The expected result is every line of the records, printed exactly.

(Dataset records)
####################
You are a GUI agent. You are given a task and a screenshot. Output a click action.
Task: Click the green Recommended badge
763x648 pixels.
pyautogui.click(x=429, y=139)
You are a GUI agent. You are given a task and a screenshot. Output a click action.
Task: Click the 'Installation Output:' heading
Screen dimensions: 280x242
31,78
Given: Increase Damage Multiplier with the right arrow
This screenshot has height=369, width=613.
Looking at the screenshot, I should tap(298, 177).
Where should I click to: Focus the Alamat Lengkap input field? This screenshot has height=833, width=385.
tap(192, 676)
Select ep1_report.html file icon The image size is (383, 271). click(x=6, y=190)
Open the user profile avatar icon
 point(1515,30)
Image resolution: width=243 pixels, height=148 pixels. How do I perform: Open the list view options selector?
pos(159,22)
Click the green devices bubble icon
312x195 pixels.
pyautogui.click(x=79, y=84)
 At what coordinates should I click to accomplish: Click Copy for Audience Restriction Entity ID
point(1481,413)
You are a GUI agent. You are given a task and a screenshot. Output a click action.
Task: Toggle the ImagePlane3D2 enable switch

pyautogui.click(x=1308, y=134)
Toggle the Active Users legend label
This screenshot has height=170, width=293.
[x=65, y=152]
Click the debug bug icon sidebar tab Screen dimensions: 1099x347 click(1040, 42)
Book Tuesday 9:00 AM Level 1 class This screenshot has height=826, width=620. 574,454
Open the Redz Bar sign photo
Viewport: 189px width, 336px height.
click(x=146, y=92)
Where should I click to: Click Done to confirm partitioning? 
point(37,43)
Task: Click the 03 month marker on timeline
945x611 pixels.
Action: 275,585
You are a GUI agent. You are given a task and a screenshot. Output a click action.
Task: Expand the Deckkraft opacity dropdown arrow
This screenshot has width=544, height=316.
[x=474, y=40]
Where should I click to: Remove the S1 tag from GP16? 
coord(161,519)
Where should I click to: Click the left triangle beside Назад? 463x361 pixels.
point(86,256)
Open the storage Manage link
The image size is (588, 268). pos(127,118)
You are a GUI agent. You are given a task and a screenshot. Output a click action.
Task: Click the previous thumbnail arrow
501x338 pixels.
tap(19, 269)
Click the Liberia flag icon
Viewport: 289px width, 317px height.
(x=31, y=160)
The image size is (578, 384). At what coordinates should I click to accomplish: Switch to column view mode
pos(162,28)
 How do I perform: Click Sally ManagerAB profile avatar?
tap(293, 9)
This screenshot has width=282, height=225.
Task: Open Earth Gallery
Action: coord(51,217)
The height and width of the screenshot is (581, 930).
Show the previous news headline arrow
####################
Result of the exercise
You are a GUI agent. You are given a task and a screenshot. Output a click action.
Task: Click the green Recommended badge
763x648 pixels.
pyautogui.click(x=429, y=139)
You are a GUI agent. You are given a task and a screenshot. Output a click action.
Task: Click the 'Installation Output:' heading
Screen dimensions: 280x242
31,78
Given: Increase Damage Multiplier with the right arrow
This screenshot has height=369, width=613.
Looking at the screenshot, I should tap(298, 177).
Where should I click to: Focus the Alamat Lengkap input field? This screenshot has height=833, width=385.
tap(192, 676)
Select ep1_report.html file icon The image size is (383, 271). click(x=6, y=190)
Open the user profile avatar icon
 point(1515,30)
Image resolution: width=243 pixels, height=148 pixels. How do I perform: Open the list view options selector?
pos(159,22)
Click the green devices bubble icon
312x195 pixels.
pyautogui.click(x=79, y=84)
 At what coordinates should I click to accomplish: Click Copy for Audience Restriction Entity ID
point(1481,413)
You are a GUI agent. You are given a task and a screenshot. Output a click action.
Task: Toggle the ImagePlane3D2 enable switch

pyautogui.click(x=1308, y=134)
Toggle the Active Users legend label
This screenshot has height=170, width=293.
[x=65, y=152]
Click the debug bug icon sidebar tab Screen dimensions: 1099x347 click(1040, 42)
Book Tuesday 9:00 AM Level 1 class This screenshot has height=826, width=620. 574,454
Open the Redz Bar sign photo
Viewport: 189px width, 336px height.
click(x=146, y=92)
Where should I click to: Click Done to confirm partitioning? 
point(37,43)
Task: Click the 03 month marker on timeline
945x611 pixels.
Action: 275,585
You are a GUI agent. You are given a task and a screenshot. Output a click action.
Task: Expand the Deckkraft opacity dropdown arrow
This screenshot has width=544, height=316.
[x=474, y=40]
Where should I click to: Remove the S1 tag from GP16? 
coord(161,519)
Where should I click to: Click the left triangle beside Назад? 463x361 pixels.
point(86,256)
Open the storage Manage link
The image size is (588, 268). pos(127,118)
You are a GUI agent. You are given a task and a screenshot. Output a click action.
Task: Click the previous thumbnail arrow
501x338 pixels.
tap(19, 269)
Click the Liberia flag icon
Viewport: 289px width, 317px height.
(x=31, y=160)
The image size is (578, 384). At what coordinates should I click to accomplish: Switch to column view mode
pos(162,28)
 How do I perform: Click Sally ManagerAB profile avatar?
tap(293, 9)
This screenshot has width=282, height=225.
Task: Open Earth Gallery
Action: coord(51,217)
The height and width of the screenshot is (581, 930).
Show the previous news headline arrow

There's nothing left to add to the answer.